In so many places, people are affirming the value of growing out of childhood conditioning. Our role models give inspirational speeches about stepping into the Unknown, being oneself, and showing up fully.
We understand that our vitality, creativity, and peace are somehow held hostage by the ways of seeing, feeling, behaving, and relating that we devised and created to survive the past, mostly our childhoods. There are so many ways to speak about this, from clinical psychology to neuroscience, to spirituality, to ancient and indigenous wisdom traditions.
So, we want more. We want to grow beyond our conditioning into our full potential.
Many people begin by seeking insight into and knowledge about their emotional and behavioral patterns.
This is often essential.
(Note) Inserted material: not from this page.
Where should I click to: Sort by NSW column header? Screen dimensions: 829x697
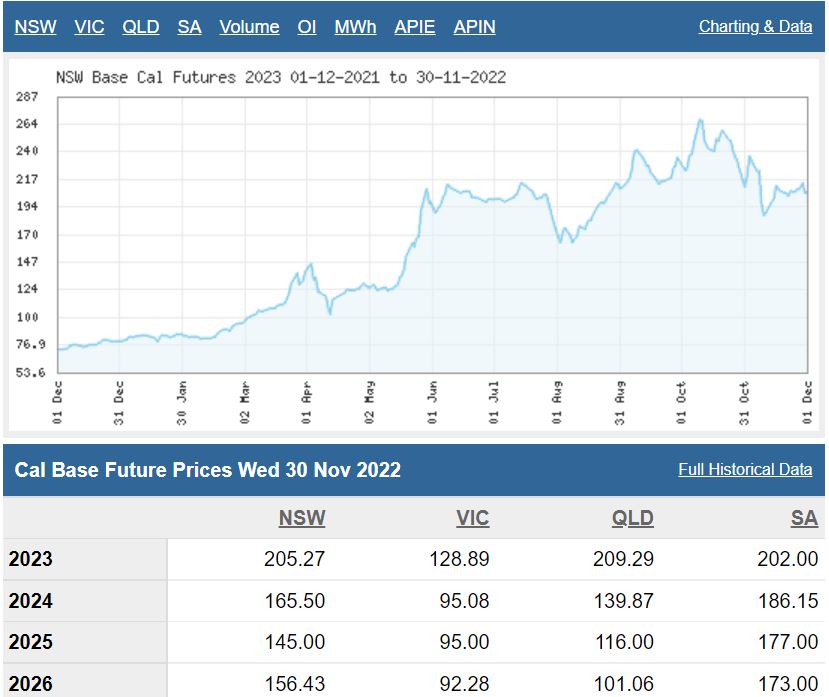302,518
However, insight is hardly ever sufficient for change.
I’ll give you an imperfect analogy.
It may occur to you at some point that physical health is a fundamental pillar of a good life. You may start to desire a flexible, supple, strong, and well-functioning body. You’ve had insight!
You begin to become aware of your habits: not eating healthy foods, poor sleep hygiene, and a lack of exercise.
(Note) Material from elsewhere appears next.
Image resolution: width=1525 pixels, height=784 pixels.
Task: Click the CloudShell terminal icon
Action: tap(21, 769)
Well – those insights don’t change your physical health! Obviously, you’ll need to begin exercising regularly and so on. You need practice.
Likewise, you may realize there are certain aspects of your emotional conditioning, your way of behaving and relating, that are getting in the way of living your best life, of creating your best relationships.
For example, you may have figured out what your attachment style is and can effectively see how that played out in your past.
However, that insight is usually not enough for transformation!
How many people have gone to a spiritual or healing retreat, had huge insights into their own lives and relationships, but when they get home, things don’t change? They fall back into the same patterns.
Some people begin meditation practices in order to increase their awareness, but their deepest patterning and relationship conditioning remain untouched. Meditative awareness can create powerful synergy for inner change, but alone it is usually insufficient.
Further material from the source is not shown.